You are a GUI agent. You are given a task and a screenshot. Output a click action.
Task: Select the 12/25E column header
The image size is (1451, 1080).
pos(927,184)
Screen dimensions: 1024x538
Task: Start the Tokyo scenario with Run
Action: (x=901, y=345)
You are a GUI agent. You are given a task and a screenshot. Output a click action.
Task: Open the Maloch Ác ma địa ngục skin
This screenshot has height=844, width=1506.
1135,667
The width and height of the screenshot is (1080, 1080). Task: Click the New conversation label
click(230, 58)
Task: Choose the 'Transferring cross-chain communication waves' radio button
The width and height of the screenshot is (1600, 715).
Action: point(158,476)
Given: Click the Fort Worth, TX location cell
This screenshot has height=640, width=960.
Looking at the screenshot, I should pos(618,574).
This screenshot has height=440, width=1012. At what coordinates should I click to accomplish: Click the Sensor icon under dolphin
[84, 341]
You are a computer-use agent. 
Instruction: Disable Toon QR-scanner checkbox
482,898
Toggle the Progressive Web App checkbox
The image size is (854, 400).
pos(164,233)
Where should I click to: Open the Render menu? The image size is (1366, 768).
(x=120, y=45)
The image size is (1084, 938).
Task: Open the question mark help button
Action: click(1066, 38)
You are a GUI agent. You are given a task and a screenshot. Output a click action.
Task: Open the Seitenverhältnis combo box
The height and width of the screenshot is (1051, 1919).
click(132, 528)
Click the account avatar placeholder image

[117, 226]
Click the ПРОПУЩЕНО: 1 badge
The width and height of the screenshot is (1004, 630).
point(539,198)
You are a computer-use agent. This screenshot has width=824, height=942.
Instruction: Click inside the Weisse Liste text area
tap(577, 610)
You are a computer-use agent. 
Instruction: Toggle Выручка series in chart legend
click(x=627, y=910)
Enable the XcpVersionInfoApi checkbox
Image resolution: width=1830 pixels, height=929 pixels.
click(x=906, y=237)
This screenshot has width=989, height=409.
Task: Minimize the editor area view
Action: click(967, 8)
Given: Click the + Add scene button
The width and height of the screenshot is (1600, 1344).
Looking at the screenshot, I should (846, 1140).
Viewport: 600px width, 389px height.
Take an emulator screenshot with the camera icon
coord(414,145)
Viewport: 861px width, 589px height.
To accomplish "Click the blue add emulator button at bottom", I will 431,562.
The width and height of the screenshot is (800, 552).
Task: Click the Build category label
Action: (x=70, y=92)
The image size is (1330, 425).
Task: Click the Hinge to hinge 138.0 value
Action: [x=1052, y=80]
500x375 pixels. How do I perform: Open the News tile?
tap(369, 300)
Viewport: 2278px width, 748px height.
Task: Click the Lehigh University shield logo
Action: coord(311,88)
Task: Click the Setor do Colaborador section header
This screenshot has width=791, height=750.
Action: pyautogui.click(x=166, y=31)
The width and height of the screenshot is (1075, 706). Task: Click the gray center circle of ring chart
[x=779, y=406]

————

== Exercise objective ==
Restate every record exactly, leaving nothing out.

== Answer to this task ==
You are a GUI agent. You are given a task and a screenshot. Output a click action.
Task: Select the 12/25E column header
The image size is (1451, 1080).
pos(927,184)
Screen dimensions: 1024x538
Task: Start the Tokyo scenario with Run
Action: (x=901, y=345)
You are a GUI agent. You are given a task and a screenshot. Output a click action.
Task: Open the Maloch Ác ma địa ngục skin
This screenshot has height=844, width=1506.
1135,667
The width and height of the screenshot is (1080, 1080). Task: Click the New conversation label
click(230, 58)
Task: Choose the 'Transferring cross-chain communication waves' radio button
The width and height of the screenshot is (1600, 715).
Action: point(158,476)
Given: Click the Fort Worth, TX location cell
This screenshot has height=640, width=960.
Looking at the screenshot, I should pos(618,574).
This screenshot has height=440, width=1012. At what coordinates should I click to accomplish: Click the Sensor icon under dolphin
[84, 341]
You are a computer-use agent. 
Instruction: Disable Toon QR-scanner checkbox
482,898
Toggle the Progressive Web App checkbox
The image size is (854, 400).
pos(164,233)
Where should I click to: Open the Render menu? The image size is (1366, 768).
(x=120, y=45)
The image size is (1084, 938).
Task: Open the question mark help button
Action: click(1066, 38)
You are a GUI agent. You are given a task and a screenshot. Output a click action.
Task: Open the Seitenverhältnis combo box
The height and width of the screenshot is (1051, 1919).
click(132, 528)
Click the account avatar placeholder image

[117, 226]
Click the ПРОПУЩЕНО: 1 badge
The width and height of the screenshot is (1004, 630).
point(539,198)
You are a computer-use agent. This screenshot has width=824, height=942.
Instruction: Click inside the Weisse Liste text area
tap(577, 610)
You are a computer-use agent. 
Instruction: Toggle Выручка series in chart legend
click(x=627, y=910)
Enable the XcpVersionInfoApi checkbox
Image resolution: width=1830 pixels, height=929 pixels.
click(x=906, y=237)
This screenshot has width=989, height=409.
Task: Minimize the editor area view
Action: click(967, 8)
Given: Click the + Add scene button
The width and height of the screenshot is (1600, 1344).
Looking at the screenshot, I should (846, 1140).
Viewport: 600px width, 389px height.
Take an emulator screenshot with the camera icon
coord(414,145)
Viewport: 861px width, 589px height.
To accomplish "Click the blue add emulator button at bottom", I will 431,562.
The width and height of the screenshot is (800, 552).
Task: Click the Build category label
Action: (x=70, y=92)
The image size is (1330, 425).
Task: Click the Hinge to hinge 138.0 value
Action: [x=1052, y=80]
500x375 pixels. How do I perform: Open the News tile?
tap(369, 300)
Viewport: 2278px width, 748px height.
Task: Click the Lehigh University shield logo
Action: coord(311,88)
Task: Click the Setor do Colaborador section header
This screenshot has width=791, height=750.
Action: pyautogui.click(x=166, y=31)
The width and height of the screenshot is (1075, 706). Task: Click the gray center circle of ring chart
[x=779, y=406]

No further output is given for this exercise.